### Text block
The Christian Origin of Modern Science


Article # : 14301 

Section : NATURAL SCIENCE
Issue Date : 7 / 1988  4,197 Words
Author : Peter E. Hodgson

       The world as we know it today, and the lives of many of its peoples, is almost unrecognizably different from previous eras. The world is unified as never before, and news flashes from one continent to another almost instantaneously. Transport within and between countries is faster and much safer than ever before. In the developed countries, the standard of food, housing, and domestic appliances has reached levels never previously achieved in the history of man. The lives of most people in ancient Egypt, Aztec Mexico, or medieval Europe were not that much different, and if a person from one period could be transported to another, he would be able to adapt after a while. But transport him to modern Manhattan and he would be utterly bewildered.
       
        The essential difference between our civilization and all others is due to the development of modern science. It is the scientific understanding of the innermost workings of the natural world that has transformed the conditions of our lives. This understanding underlies and makes possible the vast range of machines, electronic devices, chemicals, and factory products that characterize our civilization. At a deeper level, the development of science has profoundly altered the way we think about ourselves and about the world.

### Information shown
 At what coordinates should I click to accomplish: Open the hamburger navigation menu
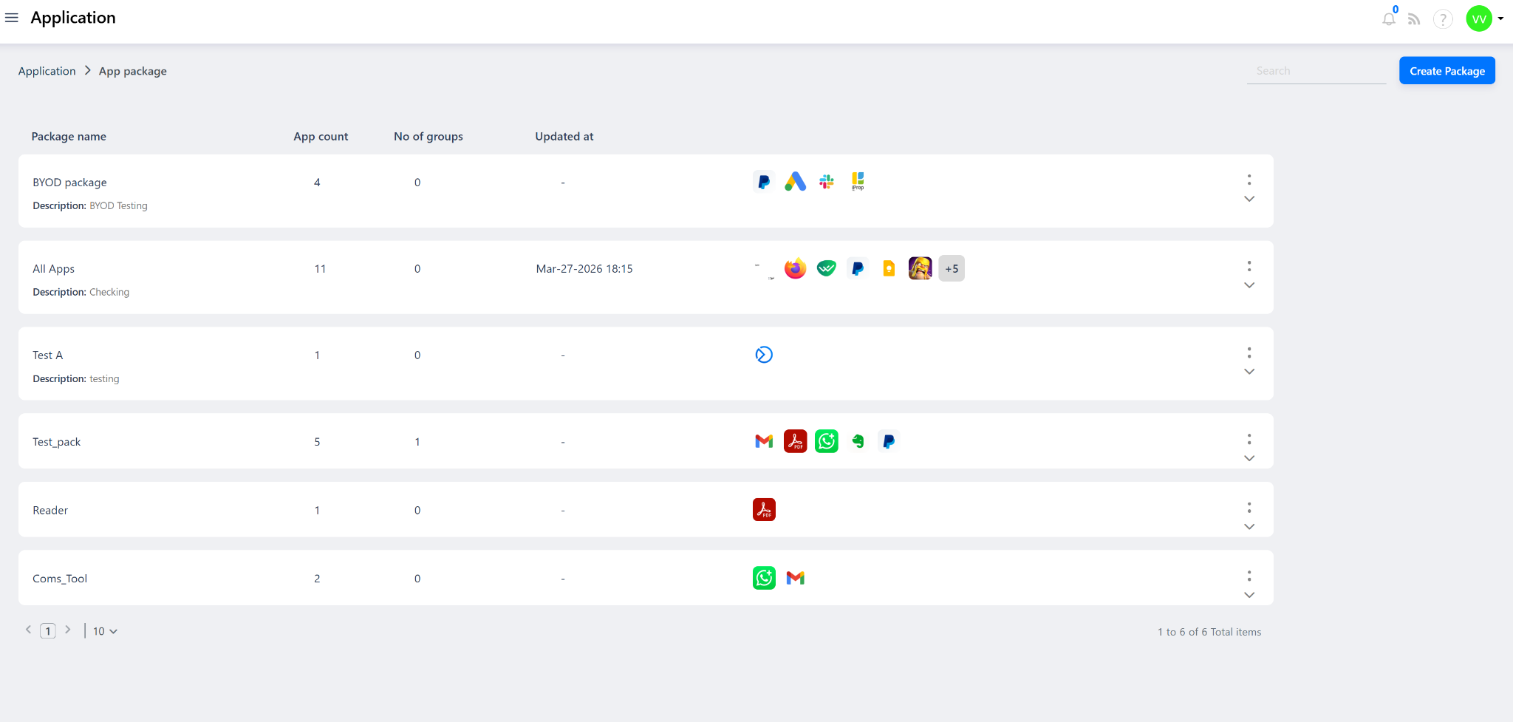pos(12,18)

### Stated task
Proceed with the article on the Christian origin of modern science, picking up right after its last sentence. The listing has no connection to the article on the Christian origin of modern science.

### Output of the exercise
        It has frequently been argued that religion belongs to the primitive state of man's existence and that religion has now been replaced by science as a serious way of dealing with the world. Primitive man said that thunder was the anger of God; now we attribute it to an electrical discharge. We used to pray when we fell ill; now we call a doctor. It is thus hardly surprising that religious people have often been hostile to science, thinking that it threatens their beliefs.
       
        There is, however, another way of looking at the relation of science to religion, in particular to Christianity. It can be argued that Christian beliefs played an important part in the development of modern science. The origin and development of science is an immensely complicated part of our history, and here we can only select a few strands for particular attention. By science we mean the systematic attempt to understand the material world, as distinguished from technology, which is knowledge obtained by trial and error or by applying scientific understanding. Modern science began in seventeenth-century Europe, and it is one of the most interesting of all questions to ask why it began when and where it did.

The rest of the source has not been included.